Make sure it’s one with a low interest rate (often known as an APR – annual percentage rate).
Otherwise borrow a hundred bucks and you could be paying back $150.
Another aspect of protection to consider in your new financial literacy curriculum is online security.
Make sure your money is in the vault not just IRL but in the ether too.
It’s not rocket science – use different passwords and different usernames for different sites to prevent hacking.
If your password is your favorite pet name, it’s time to change.
Don’t share personal information in public.
Social media posts often bait you into super fun quizzes asking you about where you grew up, names of family, pets, colours, whatever – avoid! They’re often harvesting for hackers.
Ensure you’re insured.
If you have a loss or damage, yes, your premium will go up and you’ll have to pay your excess, but it sure beats shelling out clams you don’t have in the bank.
Health insurance is a biggie, swiftly followed by home or renters’ insurance, car, pet and even (or especially!) business.
Finally, never share your PIN.
What are the best financial books for beginners?
There are loads of financial literacy books out there, so it can be confusing to know where to begin.
If you want to save money (and the environment), check out our blogs which are full of top tips.

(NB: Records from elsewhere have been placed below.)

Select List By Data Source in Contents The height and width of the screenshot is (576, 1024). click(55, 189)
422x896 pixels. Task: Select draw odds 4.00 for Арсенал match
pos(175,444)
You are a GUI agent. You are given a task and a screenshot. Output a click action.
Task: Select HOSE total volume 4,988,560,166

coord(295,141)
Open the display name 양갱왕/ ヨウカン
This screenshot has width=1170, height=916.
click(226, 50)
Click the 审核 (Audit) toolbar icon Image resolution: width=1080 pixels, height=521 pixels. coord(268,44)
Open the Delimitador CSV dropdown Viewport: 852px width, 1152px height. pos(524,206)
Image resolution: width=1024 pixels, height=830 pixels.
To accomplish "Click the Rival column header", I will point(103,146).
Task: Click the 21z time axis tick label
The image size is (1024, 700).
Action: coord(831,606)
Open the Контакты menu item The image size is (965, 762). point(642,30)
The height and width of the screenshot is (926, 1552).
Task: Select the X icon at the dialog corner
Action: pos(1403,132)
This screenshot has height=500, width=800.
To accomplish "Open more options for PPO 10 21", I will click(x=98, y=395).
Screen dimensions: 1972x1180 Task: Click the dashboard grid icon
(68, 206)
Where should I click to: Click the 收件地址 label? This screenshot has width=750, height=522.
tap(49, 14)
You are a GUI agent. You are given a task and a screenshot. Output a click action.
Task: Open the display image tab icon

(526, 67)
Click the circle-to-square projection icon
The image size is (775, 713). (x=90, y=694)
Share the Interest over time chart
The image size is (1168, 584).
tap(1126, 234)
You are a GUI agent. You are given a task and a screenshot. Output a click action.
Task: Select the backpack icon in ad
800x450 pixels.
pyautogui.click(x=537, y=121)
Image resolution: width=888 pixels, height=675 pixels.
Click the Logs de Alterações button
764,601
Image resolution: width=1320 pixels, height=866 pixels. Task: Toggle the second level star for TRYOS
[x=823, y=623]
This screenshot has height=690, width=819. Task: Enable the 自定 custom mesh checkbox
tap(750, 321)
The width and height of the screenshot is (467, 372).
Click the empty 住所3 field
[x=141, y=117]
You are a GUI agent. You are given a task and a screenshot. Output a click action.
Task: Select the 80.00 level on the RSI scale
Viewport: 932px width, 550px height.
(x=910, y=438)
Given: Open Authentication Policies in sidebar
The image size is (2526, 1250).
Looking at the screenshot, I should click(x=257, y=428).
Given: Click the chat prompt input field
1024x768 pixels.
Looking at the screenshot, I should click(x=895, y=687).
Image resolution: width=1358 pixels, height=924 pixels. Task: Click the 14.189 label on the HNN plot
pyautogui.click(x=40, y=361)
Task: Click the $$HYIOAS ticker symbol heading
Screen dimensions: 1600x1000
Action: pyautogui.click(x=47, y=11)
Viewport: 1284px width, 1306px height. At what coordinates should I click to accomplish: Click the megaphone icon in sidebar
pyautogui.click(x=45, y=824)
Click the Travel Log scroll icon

But if you do fancy thumbing some pages, some of the best financial education books for novices are
- Broke Millennial: Stop Scraping By and Get Your Financial Life Together by Erin Lowry
- The One Page Financial Plan by Carl Richards
- I Will Teach You to be Rich by Ramit Sethi
- Your Money or Your Life by Vicki Robin
So, can you learn to be rich? 100%. Follow the main principles and components, and look out for little hacks for investing or saving.
You could even earn more through side hustles so that the pennies turn into pounds. Well, dollars.
Financial literacy for beginners? There’s nothing to be scared of when you strip it back to basics.